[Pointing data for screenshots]
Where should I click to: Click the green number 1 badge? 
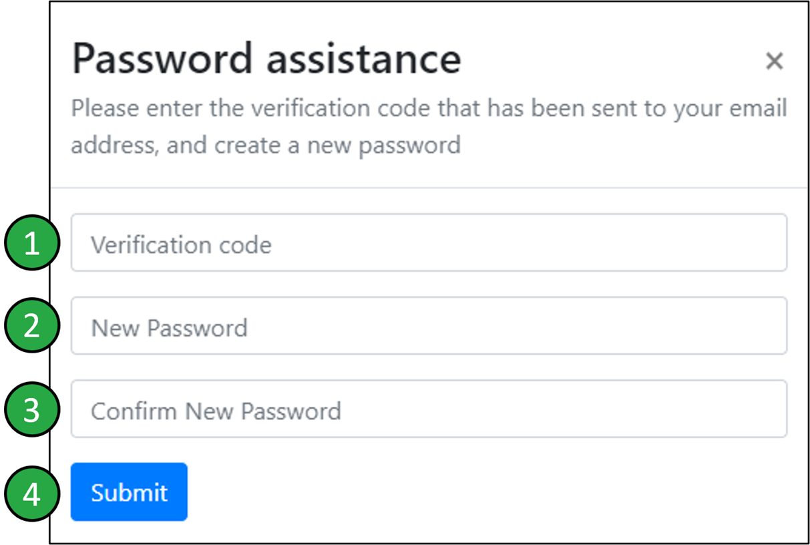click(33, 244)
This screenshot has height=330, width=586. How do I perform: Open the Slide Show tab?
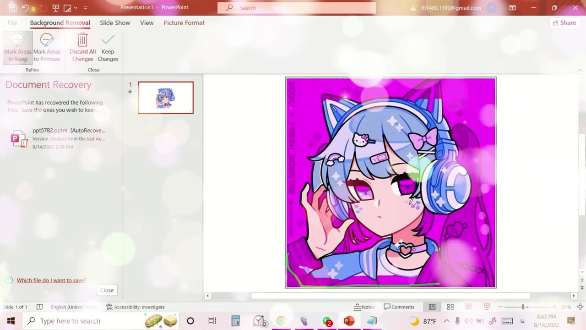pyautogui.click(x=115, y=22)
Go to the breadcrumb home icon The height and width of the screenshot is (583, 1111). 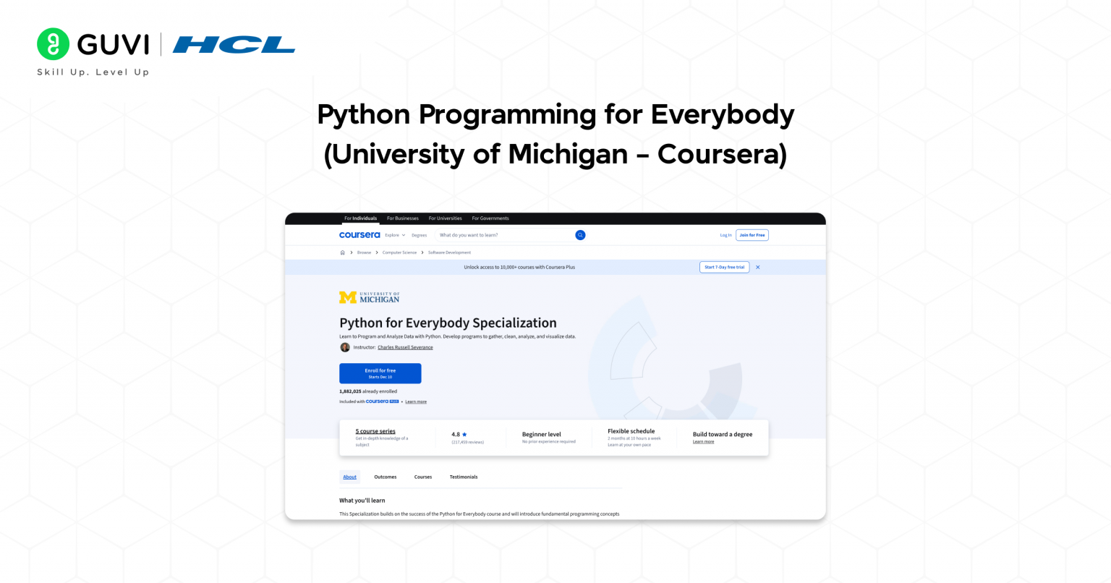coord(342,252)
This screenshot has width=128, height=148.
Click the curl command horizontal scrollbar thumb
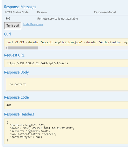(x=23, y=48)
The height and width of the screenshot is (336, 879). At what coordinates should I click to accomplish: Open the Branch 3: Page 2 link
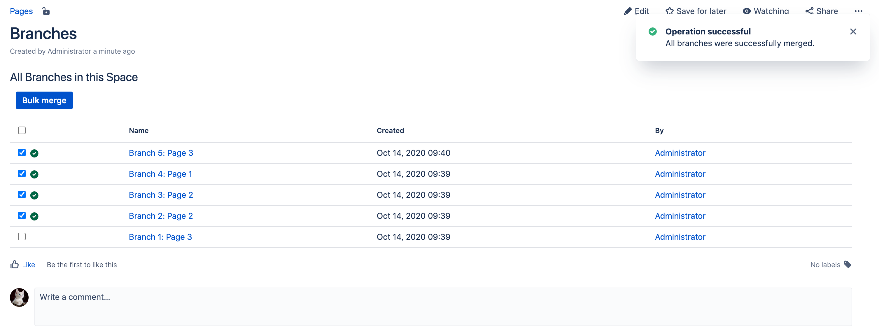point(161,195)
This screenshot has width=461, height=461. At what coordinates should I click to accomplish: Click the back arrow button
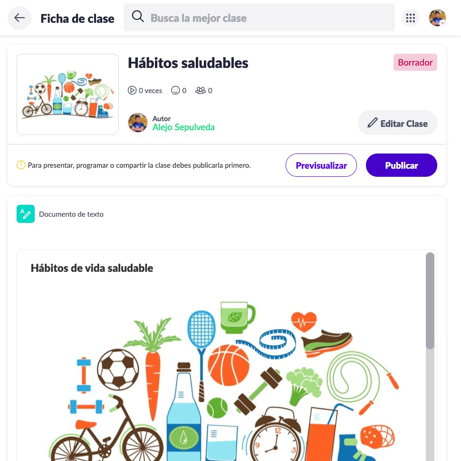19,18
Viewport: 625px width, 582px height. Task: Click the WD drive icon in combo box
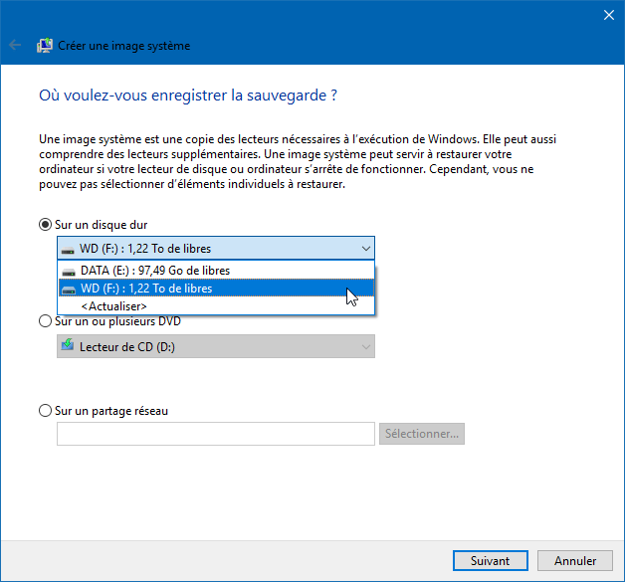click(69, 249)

* **THE TASK**
Scale the material from the line with "This screenshot has width=128, height=148." through the end of the material, both included, by repeating every line with its request and multiplying each coordinate in the answers by 2.6, rounded to whole numbers with halves rounded up. Leave the pictures out.

* **SOLUTION FOR THIS TASK**
This screenshot has width=128, height=148.
Click the curl command horizontal scrollbar thumb
(x=60, y=125)
The height and width of the screenshot is (336, 879). At what coordinates should I click to accomplish: Open the Branch 3: Page 2 link
point(419,507)
This screenshot has width=461, height=461. At what coordinates should I click to accomplish: Click the back arrow button
49,47
Viewport: 625px width, 582px height. Task: Click the WD drive icon in combo box
click(179, 647)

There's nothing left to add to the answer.